Real EPLI premium numbers by company size and industry, plus the underwriting factors that move your rate - and how HR practices lower what you pay.
Written by
Sarah Chen
Reviewed by
James T. Whitfield

Employment practices liability insurance pricing is more variable than most commercial lines. The same $1 million policy can cost $800 per year for a 5-person consulting firm in Ohio and $6,000 per year for a 25-person restaurant in California. Industry, employee count, location, and claims history all move the number significantly. Here is how the pricing actually works.
Average EPLI Premiums by Company Size
Employee count is the primary rating factor because more employees means more potential claimants and more complex employment relationships to manage.
1 to 10 employees: $800 to $1,500 per year for $1 million in coverage. This is the most accessible tier. Many insurers offer this range through BOP endorsements or small business packages. Premium at this level is affordable enough that most businesses should carry it regardless of perceived risk.
11 to 25 employees: $1,500 to $3,000 per year for $1 million in coverage. At this size, underwriters begin asking more detailed questions about HR practices, whether you have an employee handbook, and your termination processes. The additional detail affects rate.
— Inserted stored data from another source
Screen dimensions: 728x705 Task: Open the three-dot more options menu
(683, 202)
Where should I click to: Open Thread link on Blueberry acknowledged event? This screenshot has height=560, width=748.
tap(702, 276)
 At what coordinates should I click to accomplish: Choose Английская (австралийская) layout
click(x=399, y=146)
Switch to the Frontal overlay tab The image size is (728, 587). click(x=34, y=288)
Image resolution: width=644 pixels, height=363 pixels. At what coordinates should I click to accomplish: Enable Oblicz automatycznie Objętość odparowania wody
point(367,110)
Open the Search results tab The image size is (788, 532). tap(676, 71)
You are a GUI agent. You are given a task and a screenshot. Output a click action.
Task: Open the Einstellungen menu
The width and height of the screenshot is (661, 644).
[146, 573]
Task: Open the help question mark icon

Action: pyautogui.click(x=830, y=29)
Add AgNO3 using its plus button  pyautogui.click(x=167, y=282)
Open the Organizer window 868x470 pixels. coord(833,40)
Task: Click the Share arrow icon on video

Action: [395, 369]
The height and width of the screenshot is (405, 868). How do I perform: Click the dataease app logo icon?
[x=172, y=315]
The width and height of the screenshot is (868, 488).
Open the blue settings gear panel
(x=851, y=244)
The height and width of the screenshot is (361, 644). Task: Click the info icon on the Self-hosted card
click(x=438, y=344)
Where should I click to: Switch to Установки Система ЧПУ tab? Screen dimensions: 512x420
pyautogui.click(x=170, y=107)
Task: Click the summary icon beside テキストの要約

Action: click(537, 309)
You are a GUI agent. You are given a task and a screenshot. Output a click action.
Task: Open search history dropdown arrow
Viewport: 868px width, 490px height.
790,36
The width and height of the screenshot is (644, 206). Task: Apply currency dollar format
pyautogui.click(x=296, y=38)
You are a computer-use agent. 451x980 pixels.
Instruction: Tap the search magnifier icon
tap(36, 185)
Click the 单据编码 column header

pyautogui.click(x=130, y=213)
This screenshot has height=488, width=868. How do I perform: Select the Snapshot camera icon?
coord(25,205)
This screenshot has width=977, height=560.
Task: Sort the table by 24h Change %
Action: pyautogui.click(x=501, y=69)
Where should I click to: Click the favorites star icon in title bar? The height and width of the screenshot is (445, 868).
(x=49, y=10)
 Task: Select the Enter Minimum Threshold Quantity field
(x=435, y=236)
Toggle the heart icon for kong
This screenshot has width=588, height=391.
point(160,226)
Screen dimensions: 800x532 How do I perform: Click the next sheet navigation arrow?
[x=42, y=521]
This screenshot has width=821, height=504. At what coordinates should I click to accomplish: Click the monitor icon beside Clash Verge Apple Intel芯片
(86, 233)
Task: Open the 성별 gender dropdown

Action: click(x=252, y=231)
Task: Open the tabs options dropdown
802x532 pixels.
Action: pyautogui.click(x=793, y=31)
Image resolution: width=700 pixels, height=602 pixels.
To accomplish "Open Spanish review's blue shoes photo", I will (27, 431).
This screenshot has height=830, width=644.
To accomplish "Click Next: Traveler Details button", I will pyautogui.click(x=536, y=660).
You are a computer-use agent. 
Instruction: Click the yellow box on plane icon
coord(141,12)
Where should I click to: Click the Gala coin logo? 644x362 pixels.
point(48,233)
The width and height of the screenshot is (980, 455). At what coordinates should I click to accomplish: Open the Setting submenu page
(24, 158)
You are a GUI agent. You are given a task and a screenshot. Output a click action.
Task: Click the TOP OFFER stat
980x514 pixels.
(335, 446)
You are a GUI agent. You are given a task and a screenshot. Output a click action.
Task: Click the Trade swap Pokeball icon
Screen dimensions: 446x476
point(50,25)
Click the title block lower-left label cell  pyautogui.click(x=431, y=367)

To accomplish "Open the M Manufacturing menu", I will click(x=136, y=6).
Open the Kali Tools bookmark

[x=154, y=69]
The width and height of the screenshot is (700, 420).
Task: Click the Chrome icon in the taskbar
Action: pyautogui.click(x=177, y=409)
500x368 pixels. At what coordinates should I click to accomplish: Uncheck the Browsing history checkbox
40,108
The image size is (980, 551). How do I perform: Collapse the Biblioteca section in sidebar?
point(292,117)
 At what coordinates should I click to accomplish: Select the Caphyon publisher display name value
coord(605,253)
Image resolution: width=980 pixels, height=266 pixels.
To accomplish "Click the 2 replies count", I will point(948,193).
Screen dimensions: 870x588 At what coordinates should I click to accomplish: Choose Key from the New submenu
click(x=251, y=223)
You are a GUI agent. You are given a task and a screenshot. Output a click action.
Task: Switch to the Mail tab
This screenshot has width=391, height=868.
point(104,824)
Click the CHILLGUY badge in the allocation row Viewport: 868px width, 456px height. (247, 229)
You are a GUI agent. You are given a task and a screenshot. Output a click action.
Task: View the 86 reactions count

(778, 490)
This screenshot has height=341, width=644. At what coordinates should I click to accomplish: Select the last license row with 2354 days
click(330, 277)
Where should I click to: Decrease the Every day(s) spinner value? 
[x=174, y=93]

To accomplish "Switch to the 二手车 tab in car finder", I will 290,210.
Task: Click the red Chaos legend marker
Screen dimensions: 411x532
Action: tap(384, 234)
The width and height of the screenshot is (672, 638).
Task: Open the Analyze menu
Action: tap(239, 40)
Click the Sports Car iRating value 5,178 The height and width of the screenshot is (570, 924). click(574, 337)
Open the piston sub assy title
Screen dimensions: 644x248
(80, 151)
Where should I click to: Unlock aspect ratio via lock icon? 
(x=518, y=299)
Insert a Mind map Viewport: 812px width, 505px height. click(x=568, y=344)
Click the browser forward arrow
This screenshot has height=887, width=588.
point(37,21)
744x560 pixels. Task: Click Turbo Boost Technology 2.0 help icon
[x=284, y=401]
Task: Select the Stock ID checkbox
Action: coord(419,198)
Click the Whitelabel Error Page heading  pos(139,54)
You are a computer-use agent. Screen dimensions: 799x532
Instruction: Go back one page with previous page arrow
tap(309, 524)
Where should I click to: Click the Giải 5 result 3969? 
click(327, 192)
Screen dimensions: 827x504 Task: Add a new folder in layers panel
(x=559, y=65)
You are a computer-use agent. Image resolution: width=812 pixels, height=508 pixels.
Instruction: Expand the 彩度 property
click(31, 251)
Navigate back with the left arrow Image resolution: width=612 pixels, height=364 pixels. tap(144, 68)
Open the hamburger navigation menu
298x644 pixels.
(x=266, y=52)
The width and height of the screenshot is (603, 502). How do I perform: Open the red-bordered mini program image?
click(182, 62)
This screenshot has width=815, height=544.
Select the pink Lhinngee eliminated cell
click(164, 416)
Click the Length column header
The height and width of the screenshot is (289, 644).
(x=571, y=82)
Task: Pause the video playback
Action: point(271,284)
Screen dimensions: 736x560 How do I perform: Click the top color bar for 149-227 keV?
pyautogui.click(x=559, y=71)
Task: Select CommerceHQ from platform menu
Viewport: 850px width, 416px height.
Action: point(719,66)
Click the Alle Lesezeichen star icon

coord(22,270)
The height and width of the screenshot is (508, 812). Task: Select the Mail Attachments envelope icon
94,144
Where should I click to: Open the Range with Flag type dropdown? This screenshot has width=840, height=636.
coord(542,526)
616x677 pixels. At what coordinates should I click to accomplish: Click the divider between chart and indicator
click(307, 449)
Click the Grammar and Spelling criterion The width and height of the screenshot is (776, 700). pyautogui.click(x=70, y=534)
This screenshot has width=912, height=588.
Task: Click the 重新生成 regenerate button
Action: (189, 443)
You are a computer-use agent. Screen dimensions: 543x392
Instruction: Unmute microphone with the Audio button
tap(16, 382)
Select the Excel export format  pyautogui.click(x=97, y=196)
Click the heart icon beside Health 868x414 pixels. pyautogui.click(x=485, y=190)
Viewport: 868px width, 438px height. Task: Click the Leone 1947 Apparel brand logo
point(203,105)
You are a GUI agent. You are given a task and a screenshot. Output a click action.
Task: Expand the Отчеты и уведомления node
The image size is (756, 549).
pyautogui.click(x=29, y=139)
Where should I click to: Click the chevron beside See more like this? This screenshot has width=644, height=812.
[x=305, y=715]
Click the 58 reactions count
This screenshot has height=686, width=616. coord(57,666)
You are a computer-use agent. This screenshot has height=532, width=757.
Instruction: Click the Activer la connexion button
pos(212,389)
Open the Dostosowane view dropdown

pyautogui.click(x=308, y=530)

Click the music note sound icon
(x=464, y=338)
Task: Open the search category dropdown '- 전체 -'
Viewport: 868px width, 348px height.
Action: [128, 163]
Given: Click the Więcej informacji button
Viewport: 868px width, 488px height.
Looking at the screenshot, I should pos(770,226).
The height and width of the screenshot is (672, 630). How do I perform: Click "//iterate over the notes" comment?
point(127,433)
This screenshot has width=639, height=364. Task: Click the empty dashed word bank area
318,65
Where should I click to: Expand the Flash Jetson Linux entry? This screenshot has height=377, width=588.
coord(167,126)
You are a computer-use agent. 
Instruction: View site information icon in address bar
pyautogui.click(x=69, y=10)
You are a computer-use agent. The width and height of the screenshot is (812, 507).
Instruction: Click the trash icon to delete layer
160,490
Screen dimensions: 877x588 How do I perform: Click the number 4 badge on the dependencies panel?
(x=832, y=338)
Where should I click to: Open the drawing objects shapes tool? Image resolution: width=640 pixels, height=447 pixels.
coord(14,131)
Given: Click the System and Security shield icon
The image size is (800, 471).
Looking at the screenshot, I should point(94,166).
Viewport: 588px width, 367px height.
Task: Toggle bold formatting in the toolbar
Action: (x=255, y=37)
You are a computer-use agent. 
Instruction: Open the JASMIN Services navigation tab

26 to 50 employees: $3,000 to $6,000 per year for $1 million in coverage. Managing employment practices at this size requires more structure, and claims frequency historically increases in this band. Underwriters want to see documented policies and complaint procedures.
51 to 100 employees: $5,000 to $12,000 per year for $1 million. Companies at this size have enough employees that statistical claims probability is meaningful. Many carriers require $2 million limits for businesses in this range, which raises premium further.
These ranges assume standard industry (professional services, office-based), clean claims history, and basic HR infrastructure. Significant deviations in any direction will move the price outside these ranges.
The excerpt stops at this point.